Capitalizing on talent
In addition to rapid decision-making, a pivotal part of crisis command culture is elevating talent over hierarchy in filling key roles in incident command centers, Williams says. “The secret sauce is having the right people with the right training.”
At Lifespan and other health systems, quality and safety staff are well-suited for leadership positions in incident command centers, she says.
“I am the patient safety officer at the health system. I started out as the incident commander and planning section chief at the health system–level incident command center in March. My direct superior, who is the executive vice president of quality and safety, is the person who co-led the opening of our alternative hospital site at the Rhode Island Convention Center. Now, the planning section chief at our academic medical center—Rhode Island Hospital—is my quality and safety director. We are playing important roles,” Williams says.
Quality and patient safety staff have the appropriate training and experience to succeed in incident command centers, she says. “We have to document and archive our decisions over time. In addition, some of our analysts for quality and safety are most uniquely suited for not only documentation and archiving but also the analysis and reporting of our COVID-19 data both internally and externally.”
The skill sets of quality and patient safety staff are an excellent fit in incident command centers, Mercado says. “The skills and competencies that those individuals have are very well-suited to provide systems, processes, and structure and order to an otherwise chaotic situation. Quality professionals do this kind of work all day, every day in their ordinary jobs; but when it comes to the pandemic, they are contributing on an order of magnitude.”
Assigning quality and patient safety staff to top incident command center roles is an example of elevating skill sets over hierarchy in a crisis command culture, Williams says.
“Most of the C-suite does not take on command center structure roles—even at the affiliate hospitals. At our academic medical center’s incident command center, the section planning chief is the director of clinical excellence and patient experience. So, she is a quality and safety professional first and foremost, but she has a key crisis command center role at our biggest hospital,” she says.
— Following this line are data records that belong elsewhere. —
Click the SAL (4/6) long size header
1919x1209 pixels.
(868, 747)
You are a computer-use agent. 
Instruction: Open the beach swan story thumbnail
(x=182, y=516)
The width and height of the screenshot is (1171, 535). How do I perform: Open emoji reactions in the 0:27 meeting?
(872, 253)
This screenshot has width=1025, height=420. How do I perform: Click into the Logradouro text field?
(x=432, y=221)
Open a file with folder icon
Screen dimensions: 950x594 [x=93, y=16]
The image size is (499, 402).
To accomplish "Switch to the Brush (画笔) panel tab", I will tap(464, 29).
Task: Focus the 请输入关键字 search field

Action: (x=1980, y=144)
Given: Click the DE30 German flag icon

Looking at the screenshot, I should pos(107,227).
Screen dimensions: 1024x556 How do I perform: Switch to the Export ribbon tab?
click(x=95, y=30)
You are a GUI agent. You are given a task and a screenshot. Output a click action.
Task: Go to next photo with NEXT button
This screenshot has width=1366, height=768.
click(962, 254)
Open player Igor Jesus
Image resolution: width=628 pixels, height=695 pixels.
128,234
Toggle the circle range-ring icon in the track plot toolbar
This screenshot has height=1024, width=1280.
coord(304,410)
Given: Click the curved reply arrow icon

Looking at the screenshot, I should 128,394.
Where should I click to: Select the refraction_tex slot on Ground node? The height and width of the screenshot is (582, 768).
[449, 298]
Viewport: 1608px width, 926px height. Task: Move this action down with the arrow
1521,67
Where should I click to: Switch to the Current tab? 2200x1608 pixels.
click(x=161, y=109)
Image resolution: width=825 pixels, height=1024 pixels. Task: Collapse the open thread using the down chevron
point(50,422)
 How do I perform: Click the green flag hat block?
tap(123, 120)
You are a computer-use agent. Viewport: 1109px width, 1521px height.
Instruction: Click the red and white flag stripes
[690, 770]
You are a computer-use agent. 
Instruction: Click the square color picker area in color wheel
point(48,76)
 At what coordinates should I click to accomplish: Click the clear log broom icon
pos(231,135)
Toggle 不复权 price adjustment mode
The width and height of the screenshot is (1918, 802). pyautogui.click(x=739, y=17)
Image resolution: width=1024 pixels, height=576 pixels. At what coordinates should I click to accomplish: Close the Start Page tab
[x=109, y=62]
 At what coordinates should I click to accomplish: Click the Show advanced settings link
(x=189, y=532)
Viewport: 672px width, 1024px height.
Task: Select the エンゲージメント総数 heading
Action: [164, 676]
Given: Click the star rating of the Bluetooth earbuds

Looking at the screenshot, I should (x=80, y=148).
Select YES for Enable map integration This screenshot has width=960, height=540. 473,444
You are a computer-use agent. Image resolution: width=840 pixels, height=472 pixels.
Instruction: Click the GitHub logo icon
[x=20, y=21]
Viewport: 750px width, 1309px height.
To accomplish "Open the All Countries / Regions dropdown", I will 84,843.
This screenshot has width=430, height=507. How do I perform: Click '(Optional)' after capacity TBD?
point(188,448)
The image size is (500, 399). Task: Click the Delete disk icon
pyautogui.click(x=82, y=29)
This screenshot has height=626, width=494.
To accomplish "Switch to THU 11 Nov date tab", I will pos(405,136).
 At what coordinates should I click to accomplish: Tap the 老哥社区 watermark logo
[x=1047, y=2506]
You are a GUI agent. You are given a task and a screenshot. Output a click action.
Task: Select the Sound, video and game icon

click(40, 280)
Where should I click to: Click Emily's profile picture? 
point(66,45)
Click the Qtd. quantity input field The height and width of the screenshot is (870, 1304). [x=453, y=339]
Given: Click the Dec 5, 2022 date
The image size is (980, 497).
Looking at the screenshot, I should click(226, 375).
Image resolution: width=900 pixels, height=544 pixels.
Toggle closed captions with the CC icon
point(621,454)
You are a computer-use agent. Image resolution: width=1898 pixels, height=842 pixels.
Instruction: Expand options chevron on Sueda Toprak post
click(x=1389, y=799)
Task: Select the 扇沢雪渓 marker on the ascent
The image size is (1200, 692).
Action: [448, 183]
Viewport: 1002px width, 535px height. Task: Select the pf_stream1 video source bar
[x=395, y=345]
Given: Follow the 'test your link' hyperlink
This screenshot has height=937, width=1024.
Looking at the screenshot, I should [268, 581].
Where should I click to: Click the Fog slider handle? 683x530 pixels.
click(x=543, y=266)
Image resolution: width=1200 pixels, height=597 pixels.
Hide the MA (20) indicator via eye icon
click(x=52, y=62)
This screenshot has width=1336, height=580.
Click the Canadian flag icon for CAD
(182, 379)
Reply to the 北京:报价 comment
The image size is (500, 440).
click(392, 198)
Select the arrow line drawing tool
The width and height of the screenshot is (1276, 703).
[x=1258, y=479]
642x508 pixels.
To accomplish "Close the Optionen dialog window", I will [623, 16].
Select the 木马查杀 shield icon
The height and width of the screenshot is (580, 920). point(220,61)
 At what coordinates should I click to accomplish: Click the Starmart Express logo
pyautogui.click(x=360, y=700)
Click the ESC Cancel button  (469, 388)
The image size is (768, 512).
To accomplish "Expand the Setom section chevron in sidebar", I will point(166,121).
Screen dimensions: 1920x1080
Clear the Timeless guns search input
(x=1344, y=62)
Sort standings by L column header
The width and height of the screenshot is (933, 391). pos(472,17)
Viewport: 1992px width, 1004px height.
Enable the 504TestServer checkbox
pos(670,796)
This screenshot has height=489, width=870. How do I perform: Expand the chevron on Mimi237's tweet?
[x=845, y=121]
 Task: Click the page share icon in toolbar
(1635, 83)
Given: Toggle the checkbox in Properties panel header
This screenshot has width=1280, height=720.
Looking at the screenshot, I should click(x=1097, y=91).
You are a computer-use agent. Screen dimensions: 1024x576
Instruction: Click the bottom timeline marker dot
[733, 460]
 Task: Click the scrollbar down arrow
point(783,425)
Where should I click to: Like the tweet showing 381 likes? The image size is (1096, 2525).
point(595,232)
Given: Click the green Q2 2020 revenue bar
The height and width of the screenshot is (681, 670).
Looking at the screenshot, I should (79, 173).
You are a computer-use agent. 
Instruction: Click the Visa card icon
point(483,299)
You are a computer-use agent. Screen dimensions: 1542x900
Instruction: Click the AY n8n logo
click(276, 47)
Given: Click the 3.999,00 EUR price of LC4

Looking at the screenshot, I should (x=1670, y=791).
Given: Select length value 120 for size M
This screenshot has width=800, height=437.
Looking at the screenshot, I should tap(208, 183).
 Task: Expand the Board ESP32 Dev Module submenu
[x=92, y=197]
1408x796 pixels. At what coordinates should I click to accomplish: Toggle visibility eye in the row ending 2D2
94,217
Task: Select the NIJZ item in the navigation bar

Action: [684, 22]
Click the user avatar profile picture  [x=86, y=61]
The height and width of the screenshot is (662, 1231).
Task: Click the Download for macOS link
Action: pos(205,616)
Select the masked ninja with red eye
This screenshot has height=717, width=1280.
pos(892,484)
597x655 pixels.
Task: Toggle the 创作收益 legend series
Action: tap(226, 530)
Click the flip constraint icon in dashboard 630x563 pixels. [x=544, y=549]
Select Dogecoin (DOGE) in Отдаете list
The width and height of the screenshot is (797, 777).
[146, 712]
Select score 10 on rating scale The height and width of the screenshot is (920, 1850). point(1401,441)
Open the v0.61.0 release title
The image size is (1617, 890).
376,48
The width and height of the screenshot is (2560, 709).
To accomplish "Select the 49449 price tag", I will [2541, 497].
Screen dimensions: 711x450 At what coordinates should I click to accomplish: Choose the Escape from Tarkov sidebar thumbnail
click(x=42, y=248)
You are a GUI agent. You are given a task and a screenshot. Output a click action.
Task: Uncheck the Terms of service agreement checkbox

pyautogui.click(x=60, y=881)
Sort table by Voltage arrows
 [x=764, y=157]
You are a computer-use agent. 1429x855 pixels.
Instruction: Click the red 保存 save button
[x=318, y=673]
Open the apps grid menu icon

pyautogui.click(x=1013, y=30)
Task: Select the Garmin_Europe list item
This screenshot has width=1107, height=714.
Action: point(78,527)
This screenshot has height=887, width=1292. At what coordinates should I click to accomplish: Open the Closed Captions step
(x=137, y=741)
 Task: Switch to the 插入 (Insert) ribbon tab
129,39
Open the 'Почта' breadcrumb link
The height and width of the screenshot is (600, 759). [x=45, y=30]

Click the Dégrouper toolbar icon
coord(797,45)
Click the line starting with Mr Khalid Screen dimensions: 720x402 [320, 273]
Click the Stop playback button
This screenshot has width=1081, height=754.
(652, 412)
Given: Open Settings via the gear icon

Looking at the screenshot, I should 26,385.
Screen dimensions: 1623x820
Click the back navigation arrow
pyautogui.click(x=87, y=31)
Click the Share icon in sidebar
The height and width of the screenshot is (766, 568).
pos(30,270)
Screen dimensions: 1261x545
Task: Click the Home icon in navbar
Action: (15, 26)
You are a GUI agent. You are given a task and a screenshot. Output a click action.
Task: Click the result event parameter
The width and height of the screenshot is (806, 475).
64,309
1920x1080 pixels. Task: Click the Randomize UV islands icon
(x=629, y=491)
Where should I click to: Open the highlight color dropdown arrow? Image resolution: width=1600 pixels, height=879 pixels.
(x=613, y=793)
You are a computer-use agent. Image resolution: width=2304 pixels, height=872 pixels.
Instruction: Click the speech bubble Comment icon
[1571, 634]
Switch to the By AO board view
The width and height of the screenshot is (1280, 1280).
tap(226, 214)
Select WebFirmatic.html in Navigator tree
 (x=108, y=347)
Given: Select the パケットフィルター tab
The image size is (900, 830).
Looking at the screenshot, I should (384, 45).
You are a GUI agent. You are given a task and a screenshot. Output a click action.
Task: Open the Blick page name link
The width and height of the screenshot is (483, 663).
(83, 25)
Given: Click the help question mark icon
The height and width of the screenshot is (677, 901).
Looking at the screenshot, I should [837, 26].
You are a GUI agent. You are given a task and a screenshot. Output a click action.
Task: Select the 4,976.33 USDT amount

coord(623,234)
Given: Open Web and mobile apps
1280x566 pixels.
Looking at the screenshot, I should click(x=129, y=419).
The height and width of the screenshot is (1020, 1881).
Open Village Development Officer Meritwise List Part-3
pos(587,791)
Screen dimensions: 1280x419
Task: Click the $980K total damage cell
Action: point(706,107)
Incident command center metrics
During the pandemic, a primary metric for incident command centers is whether they are reporting COVID-19 data to state and federal agencies on a timely basis, Williams says.
“That data is important because if you miss a day or a series of days, your CEOs and presidents and other top executives will get an email that the reporting has not been submitted. This reporting is tied to our reimbursement from the Federal Emergency Management Agency and the Cares Act, for example,” she says.
For health systems and hospitals, the reporting requirements related to the pandemic include the following data sets:
- How many coronavirus-positive patients are in hospitals
- How many people have tested positive for the coronavirus
- How many people have been given a coronavirus test
- How many coronavirus patients are in ICU beds
- How many coronavirus patients are in medical beds
- Critical staffing shortages in hospitals
There is significant reporting about COVID-19, the population Lifespan is serving, and the health system’s resources, Williams says.
“There are personal protective equipment numbers such as how many masks you have and how many gowns you have. We must report how many beds we have available to reflect our capacity. When you turn on the news at night, and they tell you how many people tested positive that day or the positivity rate that day, that information is coming from individual organizations like ours submitting data every day,” she says.
Christopher Cheney is the senior clinical care editor at HealthLeaders.